High population densities also lend themselves to making great fortunes.  The best CPA in Russell, Kansas will only have a very few well-off clients, while a CPA with no better ability in New York City might well have many wealthy clients.  A very good restaurant in Stilwell, Oklahoma, the Strawberry Capital of the World, with a population of 3,840 people, will make less money than will a restaurant of the same quality in many parts of Chicago or its suburbs.  The networking possibilities of a major metropolitan area and its financial institution advantages will lend themselves to extreme wealth creation for a least some people.  So, we cannot blame Democrats across the board for these advantages that contribute to income inequality, except where that networking is used to provide a greater than average influence to special interests over governments.  This is a big exception, because we know that this kind of pull is used to increase the fortunes of a few cronies at the expense of the many who have little or no such pull.

Among those who have no pull are those who live in the inner city and sometimes suburb school districts with notoriously bad decades-long Democrat control of the government-run schools.  These schools are run as holding pens for children, for the advantage of government employees who staff them and the labor unions that represent school employees, as indoctrination centers for the mythical wonders of Big Government, and very often for the advantage of cronies who provide excessively expensive services and goods to the school systems.

The child victims too commonly do not graduate from high school.  Those who do often read at the third grade level, cannot write a coherent sentence, and know nothing about history, economics, science, and math.  Wonder of wonders, these city school children commonly have little ability to earn decent incomes as adults.  Very high percentages cannot finds jobs.  Many turn to crime and/or become dependent on drugs and/or welfare programs.  All of these income depressing effects are aided and abetted by the Democrat-controlled governments.

The problems do not end here.  The cities are more likely to have severe licensing laws for professions and jobs, which greatly limit entry into these jobs.  Those who start poor are more likely to be kept from becoming more wealthy by these restrictions.  Cities also produce a plethora of regulations, which hit small businesses especially hard.  This makes it harder for a poor person to succeed by creating his own small business.  Democrat city governments commonly favor labor unions, whose members add to their income by depressing the income of larger numbers of non-union members.  Once again, the Big Government model adds to income inequality, this time by suppressing the income of the poor.
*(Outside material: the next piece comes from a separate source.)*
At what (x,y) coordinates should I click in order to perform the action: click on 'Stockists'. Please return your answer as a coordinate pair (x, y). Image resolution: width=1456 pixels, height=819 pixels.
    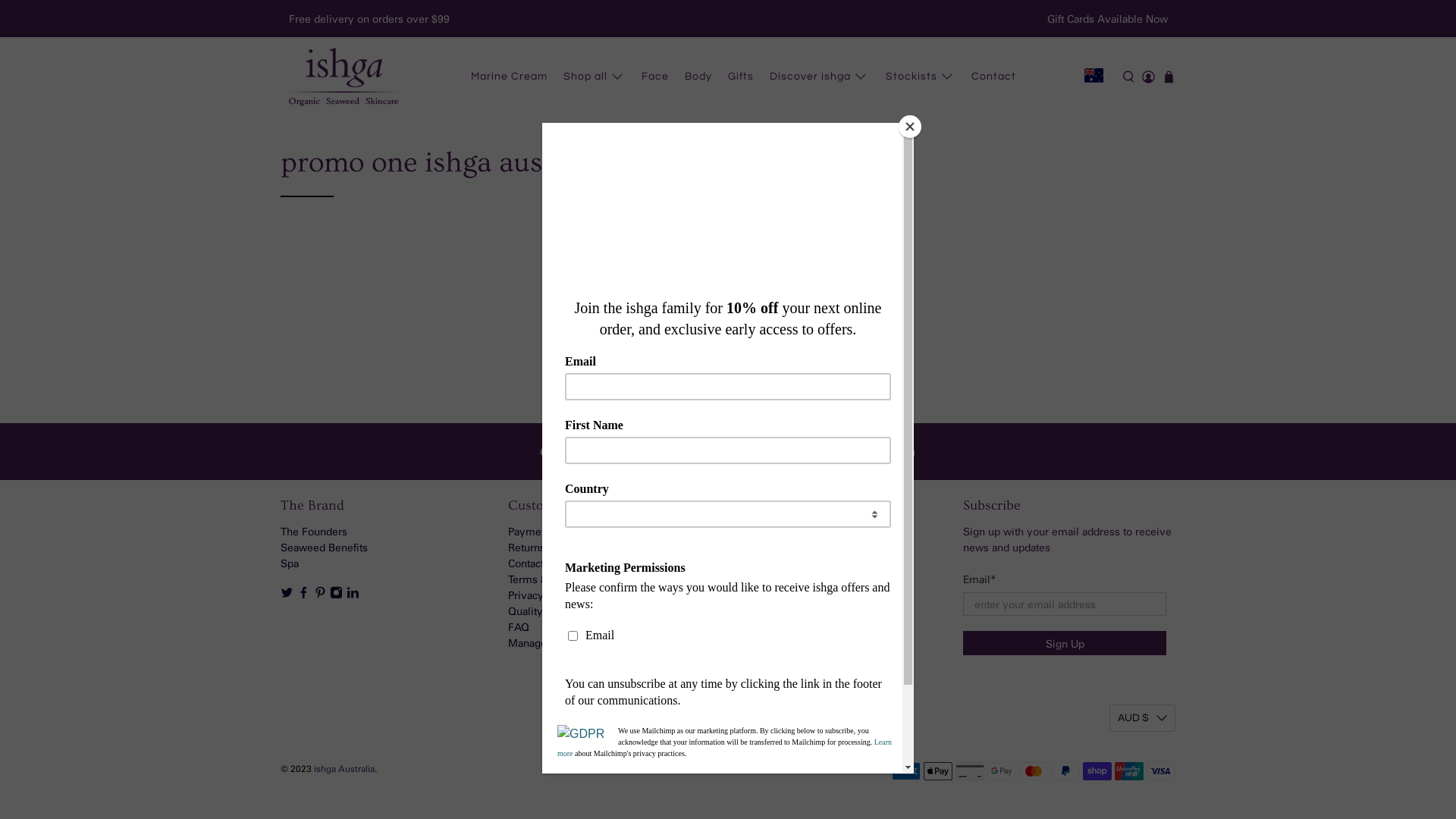
    Looking at the image, I should click on (920, 77).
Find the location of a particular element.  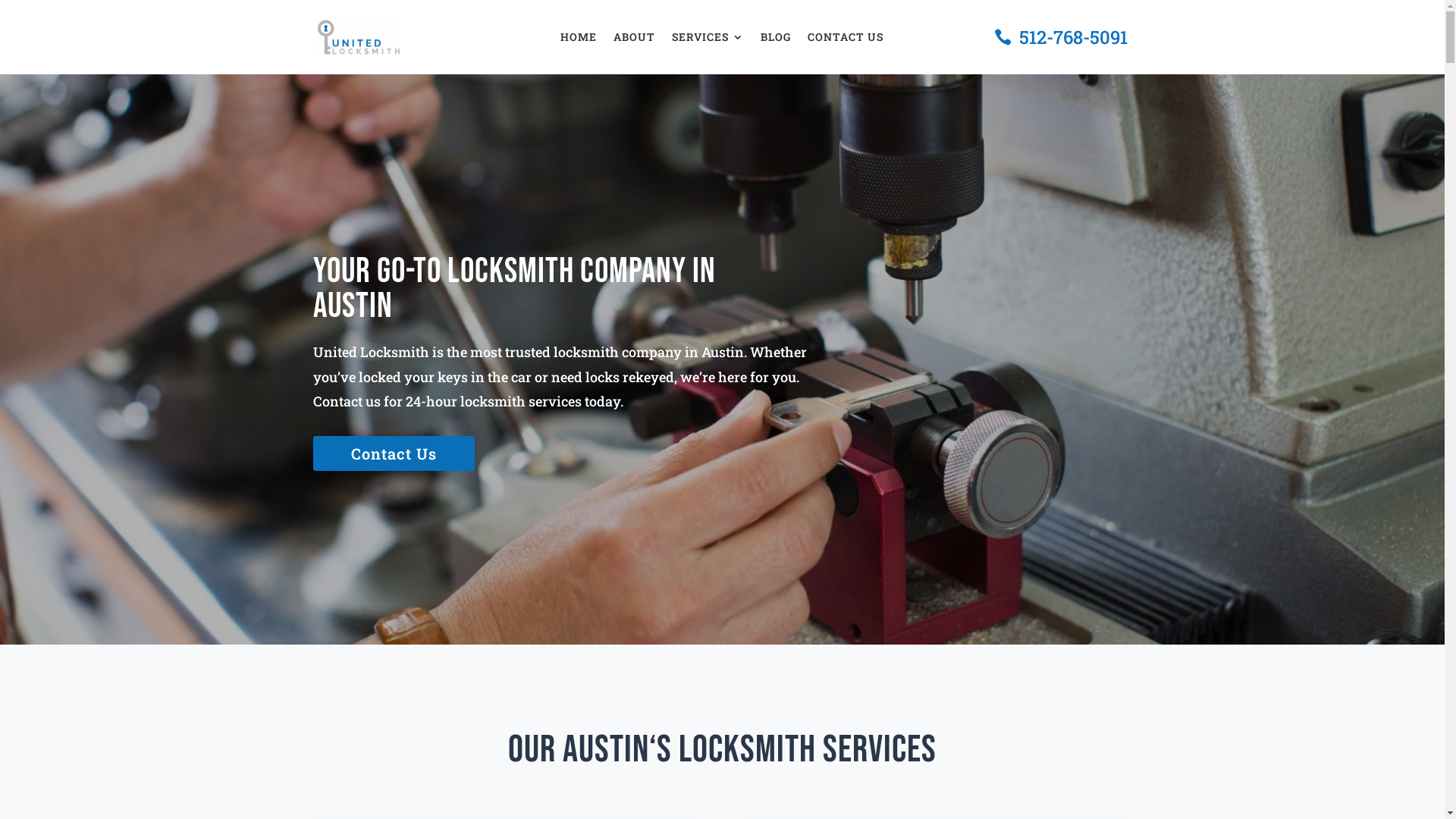

'BLOG' is located at coordinates (761, 39).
Yes, Democrats might be more concerned that income inequality is common in America because it is more common in their districts.  So, they make more of it.  But, their governmental principles, insofar as they have any, embrace many policies that make income inequality greater.  They increase the income of those favored by the government, who are commonly not those they imply are favored in their speeches aimed at the poor and minorities to gain their votes.  They depress the future and present incomes of the poor and the minorities they claim to champion.  The governments they control are not righting wrongs of the private sector.  They are not righting wrongs of the government sector. 
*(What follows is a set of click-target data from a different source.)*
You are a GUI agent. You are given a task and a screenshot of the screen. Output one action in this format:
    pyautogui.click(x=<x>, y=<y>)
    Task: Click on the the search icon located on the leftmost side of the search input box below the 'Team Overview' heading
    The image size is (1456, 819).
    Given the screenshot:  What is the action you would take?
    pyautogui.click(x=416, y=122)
This will not change no matter how often they pose as champions of income equality, because the wrongs their Big Government model does are inevitable by the nature of Big Government's need to sustain itself.  In comparison, competition and individual choice are very effective in limiting any injustices created in the private sector.  In the Big Government model, the government sector is characterized by force and a disrespect for the individual.  That lack of respect for the individual reduces the probability of individuals increasing their wealth all across the spectrum of incomes, but seems to act as a more severe depressant of the incomes of the poor who have no real pull in Big Governments.